— START PROVIDED RECORDS —

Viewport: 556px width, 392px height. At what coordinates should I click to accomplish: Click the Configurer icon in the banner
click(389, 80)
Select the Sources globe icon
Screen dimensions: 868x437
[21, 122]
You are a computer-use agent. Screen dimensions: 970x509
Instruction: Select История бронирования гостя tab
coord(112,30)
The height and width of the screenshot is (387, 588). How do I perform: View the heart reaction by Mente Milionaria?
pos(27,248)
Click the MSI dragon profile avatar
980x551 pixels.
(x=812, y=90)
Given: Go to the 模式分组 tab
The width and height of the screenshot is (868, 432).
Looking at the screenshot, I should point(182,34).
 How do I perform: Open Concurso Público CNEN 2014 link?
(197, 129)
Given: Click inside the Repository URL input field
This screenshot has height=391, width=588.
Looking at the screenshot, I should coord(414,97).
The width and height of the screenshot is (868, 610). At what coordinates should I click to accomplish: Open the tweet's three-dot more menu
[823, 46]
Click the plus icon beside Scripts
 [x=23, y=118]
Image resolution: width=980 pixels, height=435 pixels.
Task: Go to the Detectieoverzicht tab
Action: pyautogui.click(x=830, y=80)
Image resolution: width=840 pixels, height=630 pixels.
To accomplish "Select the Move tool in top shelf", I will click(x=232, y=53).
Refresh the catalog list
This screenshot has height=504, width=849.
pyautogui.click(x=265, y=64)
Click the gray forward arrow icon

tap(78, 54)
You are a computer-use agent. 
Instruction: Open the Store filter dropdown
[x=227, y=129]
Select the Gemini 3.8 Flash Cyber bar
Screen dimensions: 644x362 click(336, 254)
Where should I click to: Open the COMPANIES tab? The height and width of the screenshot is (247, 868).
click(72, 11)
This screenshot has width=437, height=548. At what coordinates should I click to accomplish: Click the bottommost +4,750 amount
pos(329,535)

— END PROVIDED RECORDS —

Can you render the records as a numbered list, from their first line through the line containing "Screen dimensions: 644x362 click(336, 254)", with blank lines left out?

1. Viewport: 556px width, 392px height. At what coordinates should I click to accomplish: Click the Configurer icon in the banner
2. click(389, 80)
3. Select the Sources globe icon
4. Screen dimensions: 868x437
5. [21, 122]
6. You are a computer-use agent. Screen dimensions: 970x509
7. Instruction: Select История бронирования гостя tab
8. coord(112,30)
9. The height and width of the screenshot is (387, 588). How do I perform: View the heart reaction by Mente Milionaria?
10. pos(27,248)
11. Click the MSI dragon profile avatar
12. 980x551 pixels.
13. (x=812, y=90)
14. Given: Go to the 模式分组 tab
15. The width and height of the screenshot is (868, 432).
16. Looking at the screenshot, I should point(182,34).
17.  How do I perform: Open Concurso Público CNEN 2014 link?
18. (197, 129)
19. Given: Click inside the Repository URL input field
20. This screenshot has height=391, width=588.
21. Looking at the screenshot, I should coord(414,97).
22. The width and height of the screenshot is (868, 610). At what coordinates should I click to accomplish: Open the tweet's three-dot more menu
23. [823, 46]
24. Click the plus icon beside Scripts
25.  [x=23, y=118]
26. Image resolution: width=980 pixels, height=435 pixels.
27. Task: Go to the Detectieoverzicht tab
28. Action: pyautogui.click(x=830, y=80)
29. Image resolution: width=840 pixels, height=630 pixels.
30. To accomplish "Select the Move tool in top shelf", I will click(x=232, y=53).
31. Refresh the catalog list
32. This screenshot has height=504, width=849.
33. pyautogui.click(x=265, y=64)
34. Click the gray forward arrow icon
35. tap(78, 54)
36. You are a computer-use agent. 
37. Instruction: Open the Store filter dropdown
38. [x=227, y=129]
39. Select the Gemini 3.8 Flash Cyber bar
40. Screen dimensions: 644x362 click(336, 254)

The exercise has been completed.